[[ Supplied records open ]]

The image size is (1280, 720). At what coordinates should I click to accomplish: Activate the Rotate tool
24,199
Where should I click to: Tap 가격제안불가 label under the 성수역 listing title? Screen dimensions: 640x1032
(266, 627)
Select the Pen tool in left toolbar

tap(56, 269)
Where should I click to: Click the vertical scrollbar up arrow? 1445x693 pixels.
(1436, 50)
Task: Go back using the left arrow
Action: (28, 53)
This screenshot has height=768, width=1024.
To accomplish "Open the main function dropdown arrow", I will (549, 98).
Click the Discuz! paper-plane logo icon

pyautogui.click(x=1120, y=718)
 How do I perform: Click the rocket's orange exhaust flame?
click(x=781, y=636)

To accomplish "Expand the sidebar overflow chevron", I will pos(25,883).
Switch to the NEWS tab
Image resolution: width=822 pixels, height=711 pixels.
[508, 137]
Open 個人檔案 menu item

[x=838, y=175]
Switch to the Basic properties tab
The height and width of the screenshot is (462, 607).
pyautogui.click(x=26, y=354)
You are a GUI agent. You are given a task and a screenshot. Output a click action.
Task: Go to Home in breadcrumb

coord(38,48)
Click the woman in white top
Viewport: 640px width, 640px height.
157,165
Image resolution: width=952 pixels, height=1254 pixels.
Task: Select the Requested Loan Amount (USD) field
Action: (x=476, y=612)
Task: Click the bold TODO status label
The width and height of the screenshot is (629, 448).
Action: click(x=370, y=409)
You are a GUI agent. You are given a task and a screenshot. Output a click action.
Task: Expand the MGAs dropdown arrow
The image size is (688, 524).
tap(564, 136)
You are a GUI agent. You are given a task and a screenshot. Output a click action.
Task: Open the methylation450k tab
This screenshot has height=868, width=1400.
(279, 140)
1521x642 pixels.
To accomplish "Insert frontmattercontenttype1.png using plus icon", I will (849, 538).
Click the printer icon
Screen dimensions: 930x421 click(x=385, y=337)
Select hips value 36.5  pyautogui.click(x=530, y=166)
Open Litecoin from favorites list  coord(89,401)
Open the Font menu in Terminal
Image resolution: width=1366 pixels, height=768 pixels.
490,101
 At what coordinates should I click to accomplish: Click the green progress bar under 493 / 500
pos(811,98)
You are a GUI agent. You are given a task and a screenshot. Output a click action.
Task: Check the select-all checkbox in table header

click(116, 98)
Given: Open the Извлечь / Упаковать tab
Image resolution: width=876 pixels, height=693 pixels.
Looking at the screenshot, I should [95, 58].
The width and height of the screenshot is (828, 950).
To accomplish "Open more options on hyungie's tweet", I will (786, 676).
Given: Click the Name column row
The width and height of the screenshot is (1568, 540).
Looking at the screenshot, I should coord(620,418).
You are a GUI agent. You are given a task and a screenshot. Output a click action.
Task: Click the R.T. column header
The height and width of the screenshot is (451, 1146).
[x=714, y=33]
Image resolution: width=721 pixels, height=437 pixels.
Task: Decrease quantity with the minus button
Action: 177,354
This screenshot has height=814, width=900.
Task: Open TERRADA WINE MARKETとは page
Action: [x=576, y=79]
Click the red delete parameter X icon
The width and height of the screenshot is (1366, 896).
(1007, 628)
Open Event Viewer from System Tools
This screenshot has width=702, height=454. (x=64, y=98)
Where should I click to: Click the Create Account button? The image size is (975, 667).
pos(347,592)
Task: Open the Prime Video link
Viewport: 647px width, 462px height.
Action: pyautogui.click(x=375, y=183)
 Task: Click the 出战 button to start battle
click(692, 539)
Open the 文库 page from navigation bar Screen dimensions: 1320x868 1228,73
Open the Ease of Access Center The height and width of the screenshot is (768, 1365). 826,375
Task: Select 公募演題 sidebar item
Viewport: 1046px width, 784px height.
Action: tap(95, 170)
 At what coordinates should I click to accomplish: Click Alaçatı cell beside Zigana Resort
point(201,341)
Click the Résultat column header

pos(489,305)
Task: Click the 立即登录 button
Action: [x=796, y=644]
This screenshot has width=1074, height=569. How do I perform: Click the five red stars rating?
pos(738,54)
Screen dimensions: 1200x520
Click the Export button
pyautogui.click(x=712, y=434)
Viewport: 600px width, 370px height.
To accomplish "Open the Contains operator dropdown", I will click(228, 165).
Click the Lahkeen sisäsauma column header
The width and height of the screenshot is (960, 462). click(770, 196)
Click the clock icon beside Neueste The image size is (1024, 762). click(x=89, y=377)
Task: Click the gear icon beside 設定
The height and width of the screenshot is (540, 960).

[[ Supplied records closed ]]

→ **Your objective**
Your answer should be a single number: the count of lines in the entries that contain "dropdown".

→ **Solution for this problem**
3